** Exercise 1 **
According to the Unlok Cam description below, why do traditional self-improvement apps fall short? Answer in one to three sentences.
** Exercise 2 **
Pick up the Unlok Cam description below after its final sentence and keep writing it.
(Beginning of Extract to read)
Unlok Cam

Choose your MIRROR to face and unlock your POTENTIAL
In 11 languages
Guided video interview
feedback in text and audio

Inspiration

We lie to ourselves constantly. In job interviews, we project confidence while our eyes betray anxiety. On first dates, we say "I'm fine" while our shoulders tense up. In difficult conversations, we avoid the real issue while our face screams discomfort.

Traditional self-improvement apps validate us. They tell us what we want to hear. But real growth requires confrontation with uncomfortable truths.

Inspired by emotional unlocking techniques used in high-performance coaching, we asked: what if AI could be the brutally honest mirror we need?
(End of Extract to read)
(Beginning of Supplied data)
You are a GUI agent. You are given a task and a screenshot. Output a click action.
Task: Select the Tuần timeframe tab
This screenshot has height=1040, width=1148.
(End of Supplied data)
** Task output 1 **
They validate us and tell us what we want to hear. Real growth requires confronting uncomfortable truths, and these apps avoid that.

** Task output 2 **
What it does

Unlok uses Gemini 3's native multimodal video understanding to analyze practice sessions across six life scenarios:

🪞 Emotional Mirror — General self-discovery and awareness
💼 Job Interview — Practice professional presence
🚀 Business Pitch — Rehearse investor presentations
💕 First Date — Develop authentic conversation skills
😰 Difficult Conversation — Prepare for confrontational discussions
🎤 Public Speaking — Master stage presence

Users record themselves speaking (15-60 seconds), and Gemini 3 analyzes facial micro-expressions, voice tone, posture, and body language. The AI delivers confrontational insights — not comfort, but truth.

Feedback is delivered via text AND synthesized audio, creating an intimate coaching experience.

Supports 11 languages with full UI translation and real-time AI insight localization.

How we built it

Core Architecture:

Gemini 3 Pro for deep multimodal video analysis (2M token context)
Gemini 3 Flash for real-time translation of AI insights
Google Cloud Text-to-Speech for audio feedback generation
Next.js 15 with App Router and React 19
MediaRecorder API for browser-based video capture
Zustand for lightweight state management

Key Technical Decisions:

Native video-to-Gemini pipeline: We send the raw video blob directly to Gemini's multimodal endpoint instead of extracting frames, enabling holistic temporal analysis of emotional patterns.
BYOK (Bring Your Own Key): Users input their own Gemini API key, making the app free to operate while preserving privacy and giving users cost control.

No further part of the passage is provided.